>> start DATA PROVIDED

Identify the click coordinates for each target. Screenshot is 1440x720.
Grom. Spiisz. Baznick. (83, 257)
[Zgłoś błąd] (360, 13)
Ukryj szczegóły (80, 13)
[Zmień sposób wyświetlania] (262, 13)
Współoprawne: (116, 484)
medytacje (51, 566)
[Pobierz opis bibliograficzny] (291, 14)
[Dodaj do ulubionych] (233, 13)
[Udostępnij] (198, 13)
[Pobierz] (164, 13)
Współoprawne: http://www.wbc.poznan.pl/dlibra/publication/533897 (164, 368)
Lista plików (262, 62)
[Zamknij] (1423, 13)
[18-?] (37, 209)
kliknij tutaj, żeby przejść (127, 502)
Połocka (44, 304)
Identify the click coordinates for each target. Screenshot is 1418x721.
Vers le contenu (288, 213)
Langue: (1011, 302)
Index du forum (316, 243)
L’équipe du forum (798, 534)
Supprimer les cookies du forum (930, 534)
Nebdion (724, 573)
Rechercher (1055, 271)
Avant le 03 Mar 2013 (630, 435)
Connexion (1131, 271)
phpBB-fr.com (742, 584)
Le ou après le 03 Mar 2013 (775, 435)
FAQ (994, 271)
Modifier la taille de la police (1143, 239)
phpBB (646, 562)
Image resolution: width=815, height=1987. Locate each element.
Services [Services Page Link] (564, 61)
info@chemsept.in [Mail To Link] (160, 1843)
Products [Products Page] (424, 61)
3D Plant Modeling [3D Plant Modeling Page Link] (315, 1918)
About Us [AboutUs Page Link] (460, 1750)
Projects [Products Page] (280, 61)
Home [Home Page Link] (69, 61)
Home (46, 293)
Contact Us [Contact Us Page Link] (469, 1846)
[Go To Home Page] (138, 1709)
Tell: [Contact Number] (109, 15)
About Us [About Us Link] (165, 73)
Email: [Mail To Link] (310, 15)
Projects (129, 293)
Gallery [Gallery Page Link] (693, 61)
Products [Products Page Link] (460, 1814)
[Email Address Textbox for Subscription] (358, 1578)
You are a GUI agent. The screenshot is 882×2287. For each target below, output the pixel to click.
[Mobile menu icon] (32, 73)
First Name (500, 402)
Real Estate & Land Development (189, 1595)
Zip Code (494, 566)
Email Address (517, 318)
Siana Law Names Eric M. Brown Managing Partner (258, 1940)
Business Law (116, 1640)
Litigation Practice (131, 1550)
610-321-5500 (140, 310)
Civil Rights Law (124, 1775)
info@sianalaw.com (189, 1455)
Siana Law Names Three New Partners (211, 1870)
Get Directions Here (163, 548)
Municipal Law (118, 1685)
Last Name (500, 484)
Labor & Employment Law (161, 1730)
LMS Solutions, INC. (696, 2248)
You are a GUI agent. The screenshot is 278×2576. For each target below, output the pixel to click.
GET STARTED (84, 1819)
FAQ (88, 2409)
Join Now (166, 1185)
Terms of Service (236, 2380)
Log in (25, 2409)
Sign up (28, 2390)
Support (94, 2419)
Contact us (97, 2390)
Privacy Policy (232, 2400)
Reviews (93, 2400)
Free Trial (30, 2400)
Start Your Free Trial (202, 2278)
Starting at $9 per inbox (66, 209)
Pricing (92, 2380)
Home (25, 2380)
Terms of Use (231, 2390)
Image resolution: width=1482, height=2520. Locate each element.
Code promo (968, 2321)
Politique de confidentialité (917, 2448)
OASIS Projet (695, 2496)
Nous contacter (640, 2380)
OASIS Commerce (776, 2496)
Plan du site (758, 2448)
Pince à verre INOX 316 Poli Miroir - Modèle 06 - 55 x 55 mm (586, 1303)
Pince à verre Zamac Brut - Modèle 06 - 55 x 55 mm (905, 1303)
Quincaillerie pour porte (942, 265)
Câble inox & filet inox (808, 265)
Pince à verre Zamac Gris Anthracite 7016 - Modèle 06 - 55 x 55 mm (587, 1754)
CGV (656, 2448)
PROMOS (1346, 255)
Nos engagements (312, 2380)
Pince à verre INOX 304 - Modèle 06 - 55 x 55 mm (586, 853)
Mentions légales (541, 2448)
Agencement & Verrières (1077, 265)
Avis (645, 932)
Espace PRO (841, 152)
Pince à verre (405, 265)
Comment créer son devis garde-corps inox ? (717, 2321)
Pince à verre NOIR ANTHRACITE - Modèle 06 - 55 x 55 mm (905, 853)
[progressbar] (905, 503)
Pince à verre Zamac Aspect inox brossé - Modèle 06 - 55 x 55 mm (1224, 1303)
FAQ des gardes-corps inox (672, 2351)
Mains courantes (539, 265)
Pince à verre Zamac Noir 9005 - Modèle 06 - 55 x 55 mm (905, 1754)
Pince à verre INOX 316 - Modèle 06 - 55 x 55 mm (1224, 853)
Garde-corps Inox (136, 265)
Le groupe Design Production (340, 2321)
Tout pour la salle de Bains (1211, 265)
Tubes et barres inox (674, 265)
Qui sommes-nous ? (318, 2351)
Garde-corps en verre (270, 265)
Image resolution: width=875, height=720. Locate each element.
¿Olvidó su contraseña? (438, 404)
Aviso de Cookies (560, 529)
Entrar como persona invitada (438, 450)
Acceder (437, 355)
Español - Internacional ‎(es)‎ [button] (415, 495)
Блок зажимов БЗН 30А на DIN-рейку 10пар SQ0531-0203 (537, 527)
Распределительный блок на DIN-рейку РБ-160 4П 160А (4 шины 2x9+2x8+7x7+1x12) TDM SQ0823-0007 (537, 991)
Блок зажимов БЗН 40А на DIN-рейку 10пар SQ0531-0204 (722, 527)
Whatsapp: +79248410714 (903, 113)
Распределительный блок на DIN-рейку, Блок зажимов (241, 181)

>> end DATA PROVIDED

** WRITTEN EXERCISE **
Reproduce every item above verbatim, line for line, without any alteration.

** OUTPUT FOR THIS TASK **
Identify the click coordinates for each target. Screenshot is 1440x720.
Grom. Spiisz. Baznick. (83, 257)
[Zgłoś błąd] (360, 13)
Ukryj szczegóły (80, 13)
[Zmień sposób wyświetlania] (262, 13)
Współoprawne: (116, 484)
medytacje (51, 566)
[Pobierz opis bibliograficzny] (291, 14)
[Dodaj do ulubionych] (233, 13)
[Udostępnij] (198, 13)
[Pobierz] (164, 13)
Współoprawne: http://www.wbc.poznan.pl/dlibra/publication/533897 (164, 368)
Lista plików (262, 62)
[Zamknij] (1423, 13)
[18-?] (37, 209)
kliknij tutaj, żeby przejść (127, 502)
Połocka (44, 304)
Identify the click coordinates for each target. Screenshot is 1418x721.
Vers le contenu (288, 213)
Langue: (1011, 302)
Index du forum (316, 243)
L’équipe du forum (798, 534)
Supprimer les cookies du forum (930, 534)
Nebdion (724, 573)
Rechercher (1055, 271)
Avant le 03 Mar 2013 (630, 435)
Connexion (1131, 271)
phpBB-fr.com (742, 584)
Le ou après le 03 Mar 2013 (775, 435)
FAQ (994, 271)
Modifier la taille de la police (1143, 239)
phpBB (646, 562)
Image resolution: width=815, height=1987. Locate each element.
Services [Services Page Link] (564, 61)
info@chemsept.in [Mail To Link] (160, 1843)
Products [Products Page] (424, 61)
3D Plant Modeling [3D Plant Modeling Page Link] (315, 1918)
About Us [AboutUs Page Link] (460, 1750)
Projects [Products Page] (280, 61)
Home [Home Page Link] (69, 61)
Home (46, 293)
Contact Us [Contact Us Page Link] (469, 1846)
[Go To Home Page] (138, 1709)
Tell: [Contact Number] (109, 15)
About Us [About Us Link] (165, 73)
Email: [Mail To Link] (310, 15)
Projects (129, 293)
Gallery [Gallery Page Link] (693, 61)
Products [Products Page Link] (460, 1814)
[Email Address Textbox for Subscription] (358, 1578)
You are a GUI agent. The screenshot is 882×2287. For each target below, output the pixel to click.
[Mobile menu icon] (32, 73)
First Name (500, 402)
Real Estate & Land Development (189, 1595)
Zip Code (494, 566)
Email Address (517, 318)
Siana Law Names Eric M. Brown Managing Partner (258, 1940)
Business Law (116, 1640)
Litigation Practice (131, 1550)
610-321-5500 (140, 310)
Civil Rights Law (124, 1775)
info@sianalaw.com (189, 1455)
Siana Law Names Three New Partners (211, 1870)
Get Directions Here (163, 548)
Municipal Law (118, 1685)
Last Name (500, 484)
Labor & Employment Law (161, 1730)
LMS Solutions, INC. (696, 2248)
You are a GUI agent. The screenshot is 278×2576. For each target below, output the pixel to click.
GET STARTED (84, 1819)
FAQ (88, 2409)
Join Now (166, 1185)
Terms of Service (236, 2380)
Log in (25, 2409)
Sign up (28, 2390)
Support (94, 2419)
Contact us (97, 2390)
Privacy Policy (232, 2400)
Reviews (93, 2400)
Free Trial (30, 2400)
Start Your Free Trial (202, 2278)
Starting at $9 per inbox (66, 209)
Pricing (92, 2380)
Home (25, 2380)
Terms of Use (231, 2390)
Image resolution: width=1482, height=2520. Locate each element.
Code promo (968, 2321)
Politique de confidentialité (917, 2448)
OASIS Projet (695, 2496)
Nous contacter (640, 2380)
OASIS Commerce (776, 2496)
Plan du site (758, 2448)
Pince à verre INOX 316 Poli Miroir - Modèle 06 - 55 x 55 mm (586, 1303)
Pince à verre Zamac Brut - Modèle 06 - 55 x 55 mm (905, 1303)
Quincaillerie pour porte (942, 265)
Câble inox & filet inox (808, 265)
Pince à verre Zamac Gris Anthracite 7016 - Modèle 06 - 55 x 55 mm (587, 1754)
CGV (656, 2448)
PROMOS (1346, 255)
Nos engagements (312, 2380)
Pince à verre INOX 304 - Modèle 06 - 55 x 55 mm (586, 853)
Mentions légales (541, 2448)
Agencement & Verrières (1077, 265)
Avis (645, 932)
Espace PRO (841, 152)
Pince à verre (405, 265)
Comment créer son devis garde-corps inox ? (717, 2321)
Pince à verre NOIR ANTHRACITE - Modèle 06 - 55 x 55 mm (905, 853)
[progressbar] (905, 503)
Pince à verre Zamac Aspect inox brossé - Modèle 06 - 55 x 55 mm (1224, 1303)
FAQ des gardes-corps inox (672, 2351)
Mains courantes (539, 265)
Pince à verre Zamac Noir 9005 - Modèle 06 - 55 x 55 mm (905, 1754)
Pince à verre INOX 316 - Modèle 06 - 55 x 55 mm (1224, 853)
Garde-corps Inox (136, 265)
Le groupe Design Production (340, 2321)
Tout pour la salle de Bains (1211, 265)
Tubes et barres inox (674, 265)
Qui sommes-nous ? (318, 2351)
Garde-corps en verre (270, 265)
Image resolution: width=875, height=720. Locate each element.
¿Olvidó su contraseña? (438, 404)
Aviso de Cookies (560, 529)
Entrar como persona invitada (438, 450)
Acceder (437, 355)
Español - Internacional ‎(es)‎ [button] (415, 495)
Блок зажимов БЗН 30А на DIN-рейку 10пар SQ0531-0203 (537, 527)
Распределительный блок на DIN-рейку РБ-160 4П 160А (4 шины 2x9+2x8+7x7+1x12) TDM SQ0823-0007 (537, 991)
Блок зажимов БЗН 40А на DIN-рейку 10пар SQ0531-0204 (722, 527)
Whatsapp: +79248410714 (903, 113)
Распределительный блок на DIN-рейку, Блок зажимов (241, 181)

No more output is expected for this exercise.